Experts say that while 161 women die per 100,000 births is an improvement since 1990, more has to be done.
According to a new study, women in rural India who are poor, uneducated, and marry young have the lowest chances of having a safe birth, such as in a hospital, for every 100,000 live births in the country’s poorer states, 161 women die.
The findings, which were published in the peer-reviewed journal Global Health Action, shed light on maternity care access in nine Indian states. The authors also point to failures in government interventions to reduce deaths associated with pregnancy and childbirth in the first study of its kind.
In India, skilled care in medical facilities such as hospitals and clinics has resulted in a significant decrease in maternal deaths. However, pregnancy-related problems continue to be the leading cause of death among girls aged 15 to 19, and this new study paints an alarming picture of the situation in India’s nine low-performing states (LPS).
This study, which analyzed a national data set of 112,518 women who gave birth in India’s nine lowest performing states (which account for roughly half of the country’s population), discovered that distance, disadvantage, and high cost are additional factors contributing to more than a quarter (26%) of women still delivering at home in LPS, compared to 21% nationally.
The authors caution that cash incentives to promote institutional births are ineffective in these settings. They are advocating for more robust regional policies focused on LPS in order to enhance present rates and outcomes.
“Despite several ‘safe motherhood’ programmes initiated by the government, the maternal mortality rate remains higher in LPS than the nation’s average,” said Paul, co-author Pintu.
“Women expressed distance or lack of transportation and costs to be challenging in accessing health facilities for the delivery. This was along with other reasons like facility closures, poor service/trust issues, and others.
“Delivery at a health institution is a key intervention to avert the risk of maternal mortality due to childbirth-related complications.
“Strengthening sub-national policies specifically in underperforming states is imperative to improve institutional delivery coverage.”
Maternal deaths account for 13% of all maternal deaths in low-performing states. This accounts for 62% of maternal deaths in India. This area accounts for 71% of infant deaths and 72% of under-five mortality.
Since 1990, significant progress has been made in lowering maternal mortality nationwide, from 556 to 113 deaths per 100,000. India, however, continues to have the 56th worst rate in the world and the 13th worst rate outside of Africa.
However, the government’s aim of 100 fatalities per 100,000 has not been fulfilled, and the rate in LPS continues to be ‘alarmingly high’ (161 deaths per 100,000), according to the study’s authors.
They analyzed data on maternal mortality at the state level (from 2016 to 2018) as well as information from the National Family Health Survey (NFHS) (2015 to 2016). The NFHS data set included 112,518 women aged 15 to 49 who had delivered a live child within the preceding five years.
The researchers questioned individuals about pregnancy difficulties and their frequency of exposure to mass media (such as newspapers).
The study also assessed women’s access to the government’s safe motherhood program, Janani Suraksha Yojana (JSY). The JSY, which began in 2005, encourages institutional delivery by integrating monetary assistance with prenatal and postpartum care for low-income pregnant women.
The study concentrated on states such as Bihar, Jharkhand, and Uttar Pradesh, which have low rates of women giving birth in medical facilities.

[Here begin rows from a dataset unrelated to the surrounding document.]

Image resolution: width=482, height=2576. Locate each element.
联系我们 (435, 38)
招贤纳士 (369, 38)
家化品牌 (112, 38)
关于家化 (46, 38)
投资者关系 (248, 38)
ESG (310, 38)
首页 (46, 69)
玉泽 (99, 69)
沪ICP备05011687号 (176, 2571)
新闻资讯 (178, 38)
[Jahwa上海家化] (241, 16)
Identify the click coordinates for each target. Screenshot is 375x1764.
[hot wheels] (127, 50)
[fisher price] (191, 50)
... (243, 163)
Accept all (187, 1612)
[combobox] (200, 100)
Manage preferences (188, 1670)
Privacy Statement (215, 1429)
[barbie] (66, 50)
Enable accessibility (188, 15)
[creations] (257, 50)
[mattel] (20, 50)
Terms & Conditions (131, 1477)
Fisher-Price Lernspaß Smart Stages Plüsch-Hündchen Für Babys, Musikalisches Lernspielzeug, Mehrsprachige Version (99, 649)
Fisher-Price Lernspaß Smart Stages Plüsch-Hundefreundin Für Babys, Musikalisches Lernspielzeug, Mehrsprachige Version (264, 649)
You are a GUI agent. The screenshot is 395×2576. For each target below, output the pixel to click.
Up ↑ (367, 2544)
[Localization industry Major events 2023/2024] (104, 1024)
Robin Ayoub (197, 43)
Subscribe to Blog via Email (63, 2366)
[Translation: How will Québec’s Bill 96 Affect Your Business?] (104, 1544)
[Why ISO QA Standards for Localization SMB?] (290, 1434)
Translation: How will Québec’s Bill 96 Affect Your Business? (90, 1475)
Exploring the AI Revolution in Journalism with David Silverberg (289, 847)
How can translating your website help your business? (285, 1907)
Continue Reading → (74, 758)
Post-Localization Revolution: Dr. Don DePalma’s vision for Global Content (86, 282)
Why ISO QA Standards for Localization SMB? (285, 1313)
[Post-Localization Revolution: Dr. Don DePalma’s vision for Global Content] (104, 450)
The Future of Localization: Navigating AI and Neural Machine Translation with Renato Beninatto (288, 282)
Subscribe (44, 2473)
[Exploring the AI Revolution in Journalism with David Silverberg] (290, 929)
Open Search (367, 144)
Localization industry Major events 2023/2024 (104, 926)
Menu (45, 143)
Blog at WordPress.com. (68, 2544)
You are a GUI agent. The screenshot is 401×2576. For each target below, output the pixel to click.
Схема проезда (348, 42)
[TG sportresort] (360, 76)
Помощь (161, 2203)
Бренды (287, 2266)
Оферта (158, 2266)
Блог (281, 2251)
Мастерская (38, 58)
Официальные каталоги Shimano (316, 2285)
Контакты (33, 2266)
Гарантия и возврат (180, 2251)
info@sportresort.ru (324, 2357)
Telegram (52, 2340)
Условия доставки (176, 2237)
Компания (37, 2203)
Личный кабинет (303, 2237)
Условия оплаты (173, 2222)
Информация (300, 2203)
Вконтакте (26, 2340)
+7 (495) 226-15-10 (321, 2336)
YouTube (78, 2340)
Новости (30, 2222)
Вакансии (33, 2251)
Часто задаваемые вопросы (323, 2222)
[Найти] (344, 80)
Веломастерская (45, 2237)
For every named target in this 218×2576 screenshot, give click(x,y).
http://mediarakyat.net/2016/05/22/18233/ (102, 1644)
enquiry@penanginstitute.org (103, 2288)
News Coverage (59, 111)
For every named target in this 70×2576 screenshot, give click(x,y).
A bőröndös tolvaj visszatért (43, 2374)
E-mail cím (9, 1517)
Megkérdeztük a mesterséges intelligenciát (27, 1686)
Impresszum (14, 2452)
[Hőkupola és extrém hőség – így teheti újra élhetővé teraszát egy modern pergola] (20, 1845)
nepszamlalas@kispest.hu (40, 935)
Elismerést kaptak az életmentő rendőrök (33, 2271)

In addition to the findings on the place of birth, the study notes that Muslim women (62%) were less likely to deliver in a medical facility than Hindu women (76%) or women from other castes. This was also true for individuals aged 35 to 49 (60%), compared to those aged 15 to 24 (79%).
In all states, women who were completely exposed to mass media used the services at a higher rate (87%) than those who had no exposure at all (61%).
“State-specific intervention should not only focus on increasing the number of public health facilities but also improving its associated quality of care,” co-author Ria Saha, a public health consultant in London, adds.
“Although India has recently institutionalized midwifery care into the health system to strengthen the quality of maternal and new-born services in the birthing centres, inadequate clinical training and insufficient skilled human resources restrained the quality of available maternity services resulting in low coverage of institutional deliveries.
“Efficient and increased investment in the public health system at all tiers is imperative to effectively reduce financial inequities of service use and ensuring optimal care for mothers and new-borns.”
On a more positive note, interaction with community health workers influenced women’s decision to deliver in a safe location. Pregnant women who met one were more likely to give birth in a hospital or other medical facility.